:: TEXTO DO DOCUMENTO ::
'''

Xico Sá fala da paixão pelo Santos e relembra noite de loucura em 1995

Escritor, ele conta como virou torcedor do Peixe e recorda alegrias e tristezas vividas em razão do Alvinegro

Por: Bruno Lima  -  15/06/20  -  12:18
Xico Sá não se empolga, mas define início de Jesualdo no Santos como satisfatório
Xico Sá não se empolga, mas define início de Jesualdo no Santos como satisfatório   Foto: Reprodução

Nascido em Santana do Cariri, interior do Ceará, Xico Sá é jornalista, escritor, autor de vários livros e torcedor fanático do Santos. Enquanto divulga 'A Pátria em Sandálias da Humildade', sua mais recente obra literária que traz crônicas sobre futebol, ele falou com A Tribuna sobre o amor pelo Peixe e as alegrias e frustrações vividas em razão do time da Vila Belmiro desde os 5 anos de idade.

'''

:: MATERIAL COLETADO ::
'''

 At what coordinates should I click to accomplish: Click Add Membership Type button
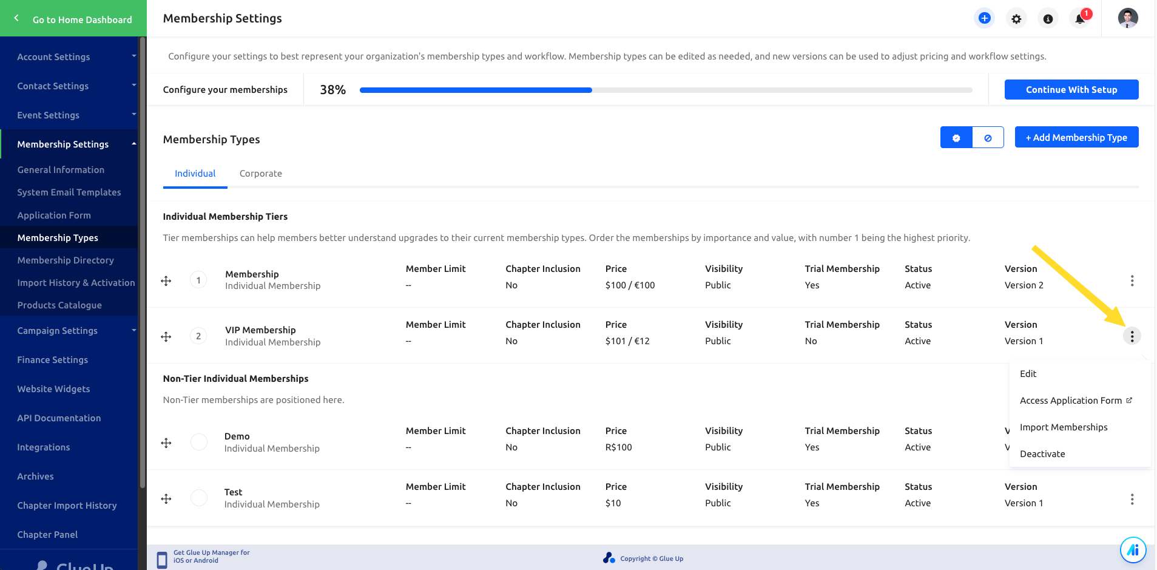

'''

:: TAREFAS ::
1. Segundo o texto sobre Xico Sá, em que cidade ele nasceu?
2. Edite o trecho do texto sobre Xico Sá que vai de "Xico Sá fala" até "anos de idade.", substituindo "Peixe" por "Alvinegro Praiano" em todas as ocorrências.

:: RESPOSTAS POR TAREFA ::
1. Em Santana do Cariri, no interior do Ceará.

2.
Xico Sá fala da paixão pelo Santos e relembra noite de loucura em 1995

Escritor, ele conta como virou torcedor do Alvinegro Praiano e recorda alegrias e tristezas vividas em razão do Alvinegro

Por: Bruno Lima  -  15/06/20  -  12:18
Xico Sá não se empolga, mas define início de Jesualdo no Santos como satisfatório
Xico Sá não se empolga, mas define início de Jesualdo no Santos como satisfatório   Foto: Reprodução

Nascido em Santana do Cariri, interior do Ceará, Xico Sá é jornalista, escritor, autor de vários livros e torcedor fanático do Santos. Enquanto divulga 'A Pátria em Sandálias da Humildade', sua mais recente obra literária que traz crônicas sobre futebol, ele falou com A Tribuna sobre o amor pelo Alvinegro Praiano e as alegrias e frustrações vividas em razão do time da Vila Belmiro desde os 5 anos de idade.